Die Potenziale der Bioenergie sind lange nicht ausgeschöpft

Bisher werden lediglich 17% des Stromes, 9,5% der Wärme und 5,8% der Kraftstoffe in Deutschland aus erneuerbaren Energien gewonnen. Davon entfallen 32% beim Strom und immerhin 92% bei der Wärme sowie natürlich 100% bei den Treibstoffen auf die Biomasse. Das ist insgesamt – leider – immer noch weniger als ein Anfang, aber in der Wahrnehmung vieler Menschen bereits zu viel. Die meisten Bürger unterstützen zwar inzwischen die Energiewende, lehnen es aber vehement ab, in ihrem Ort Windräder oder Biogasanlagen errichten zu lassen.
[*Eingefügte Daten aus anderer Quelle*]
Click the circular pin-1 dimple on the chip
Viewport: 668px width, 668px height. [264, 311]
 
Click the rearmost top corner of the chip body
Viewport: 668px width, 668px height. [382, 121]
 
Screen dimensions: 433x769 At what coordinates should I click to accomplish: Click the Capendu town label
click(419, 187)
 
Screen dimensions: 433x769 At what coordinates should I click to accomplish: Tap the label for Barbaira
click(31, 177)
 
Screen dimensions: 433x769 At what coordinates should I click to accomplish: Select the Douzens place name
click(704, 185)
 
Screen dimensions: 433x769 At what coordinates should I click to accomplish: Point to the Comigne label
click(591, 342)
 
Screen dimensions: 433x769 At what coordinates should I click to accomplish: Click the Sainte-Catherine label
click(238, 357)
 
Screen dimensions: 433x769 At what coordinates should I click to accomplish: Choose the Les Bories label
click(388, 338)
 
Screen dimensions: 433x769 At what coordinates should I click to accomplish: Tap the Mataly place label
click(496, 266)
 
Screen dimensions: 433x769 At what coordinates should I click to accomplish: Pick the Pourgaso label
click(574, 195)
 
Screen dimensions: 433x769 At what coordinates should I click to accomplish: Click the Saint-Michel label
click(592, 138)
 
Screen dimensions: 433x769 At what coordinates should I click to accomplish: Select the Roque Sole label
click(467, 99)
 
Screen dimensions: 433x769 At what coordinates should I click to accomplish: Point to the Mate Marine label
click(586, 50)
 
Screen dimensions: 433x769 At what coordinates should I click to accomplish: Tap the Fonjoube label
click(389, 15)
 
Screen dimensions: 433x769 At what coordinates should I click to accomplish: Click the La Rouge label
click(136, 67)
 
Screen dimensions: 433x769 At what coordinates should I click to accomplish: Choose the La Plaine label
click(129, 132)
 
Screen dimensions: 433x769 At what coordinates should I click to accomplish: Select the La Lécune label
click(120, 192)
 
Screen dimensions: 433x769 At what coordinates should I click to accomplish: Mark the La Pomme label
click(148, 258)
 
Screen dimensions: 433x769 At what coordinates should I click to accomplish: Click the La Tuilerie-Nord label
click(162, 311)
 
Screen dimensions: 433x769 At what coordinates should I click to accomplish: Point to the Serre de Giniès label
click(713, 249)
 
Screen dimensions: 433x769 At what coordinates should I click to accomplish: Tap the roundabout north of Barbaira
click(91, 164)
Die Biomasse ist längst in ein Spannungsfeld geraten, das von der Diskussion: „Teller oder Tank“ beherrscht wird.
Diese Probleme zu vermeiden war einer der Anlässe der Gründung des IZNE in 1998. Wissenschaftler aus den Fachbereichen Geowissenschaften, Soziologie, Psychologie, Medizin und Agrarwissenschaften schlossen sich zusammen, entwickelten einen Forderungskatalog für eine wirklich nachhaltige Entwicklung und demonstrierten diese zuerst mit dem erfolgreich abgeschlossenen Projekt eines Bioenergiedorfes. Das Dorf Jühnde bei Niedersachsen erzeugt nun seit sechs Jahren zu 100% die benötigte Wärme und 250% des Strombedarfs aus Biomasse. Die Anlage wird von den Bürgern genossenschaftlich betrieben und der Anbau der Energiepflanzen erfolgt nachhaltig, ökologisch. Der Anteil der Anbauflächen für die Biogaserzeugung liegt unter 20 Prozent der gesamten Ackerflächen, wobei allerdings die Brach- und Stillegungsflächen einbezogen sind.
Deutschlandweit liegt der Anteil der Anbauflächen für Energiepflanzen noch unter 10 Prozent.

Wie bringt man die Erkenntnisse an die Menschen?

Das die Fachleute, sowohl an den Hochschulen als auch in den Ministerien im Detail wissen, welche Wege möglich sind, dass eine vollständige Energiewende bereits seit Jahrzehnten möglich ist, hat sich bisher noch nicht in die Öffentlichkeit durchgesetzt. Mit lang angelegten Studien wird in allen Bereichen daran gearbeitet, bereits angewandte Verfahren zu verbessern, Probleme aufzuzeigen und auszumerzen. Man hat manchmal den Eindruck, dass auch diese Wissenschaftler der Realität „der Märkte“ hinterherlaufen, genau wie die Politiker.
Es werden Verfahren entwickelt, wie den Menschen die Chancen, die besonders in der Bioenergie liegen nahezubringen und verschiedene Modelle sehr schnell auf ihre Wirtschaftlichkeit durchzurechnen sind. Die Wissenschaftler suchen dann Multiplikatoren, die diese Erkenntnisse in die Öffentlichkeit bringen. Die Zeiträume für diese Art des Transports des Wissens liegen im Bereich von Dekaden. Das ist für das Klima, die Wirtschaft, die Gesundheit, ja die längst überfällige Nachhaltigkeit entschieden zu lang.
Die Medien – insbesondere die Massenmedien – müssten längst in ständigen Themenrubriken dieses Wissen und Beispiele gelungener Umsetzungen publizieren und Erkenntnisse diskutieren. Stattdessen wird allenfalls sporadisch und leider nur in Fachpresse und „Bildungsfernsehen“ (3Sat, ARTE) berichtet. Nachhaltigkeit, ja das Überleben der Menschheit, die Zukunft unserer Kinder hat nun mal keine Lobby.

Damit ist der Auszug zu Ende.